**Text**
_ _ _ _ _

DER STANDARD-Kommentar: „Die Fehleinschätzungen der ÖVP“ von Alexandra Föderl-Schmid

Wer das Bildungsvolksbegehren nicht unterschrieben
hat, der hat für die ÖVP gestimmt. Das sind 94 Prozent.
Wer das nicht so sieht, sollte sich bei ÖVP-Generalsekretär Hannes
Rauch beschweren. Denn der Volkspartei-Funktionär verwechselt das
Volksbegehren mit einer Bundeswahl: „Das vorliegende Endergebnis des
Bildungsvolksbegehrens zeigt, dass die Mehrheit in Österreich weder
die Gesamtschule noch die verpflichtende Ganztagesschule will. Damit
bestätigt sich die Position der ÖVP. Unsere Erfolge können sich sehen
lassen.“ Daraus folgt für Rauch: „Damit ist die Gesamtschule vom
Tisch.“ Womit sich aus ÖVP-Sicht sämtliche Reformdiskussionen
erübrigt haben.

_ _ _ _ _

**Ausgangsmaterial**
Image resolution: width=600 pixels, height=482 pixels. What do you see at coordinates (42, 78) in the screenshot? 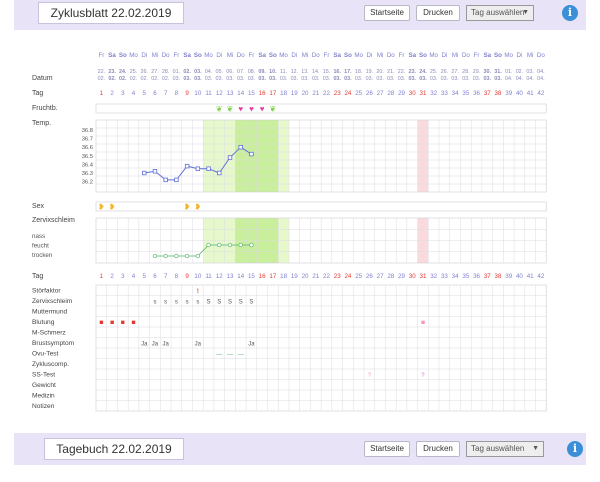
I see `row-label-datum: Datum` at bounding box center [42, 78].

_ _ _ _ _

**Ihre Aufgabe**
Fassen Sie bitte den Absatz, der mit „Wer das Bildungsvolksbegehren nicht unterschrieben“ beginnt, als kurze Stichpunktliste zusammen. Die wichtigsten Aussagen des Kommentars sollen dabei erhalten bleiben.

**Ergebnis**
- Wer das Bildungsvolksbegehren nicht unterschrieben hat, hat demnach für die ÖVP gestimmt. Das sind 94 Prozent.
- Wer das anders sieht, soll sich bei ÖVP-Generalsekretär Hannes Rauch beschweren, der das Volksbegehren mit einer Bundeswahl verwechselt.
- Rauch liest aus dem Endergebnis, dass die Mehrheit in Österreich weder die Gesamtschule noch die verpflichtende Ganztagesschule will. Damit sieht er die Position der ÖVP bestätigt.
- Für ihn ist die Gesamtschule „vom Tisch“. Aus ÖVP-Sicht haben sich damit sämtliche Reformdiskussionen erübrigt.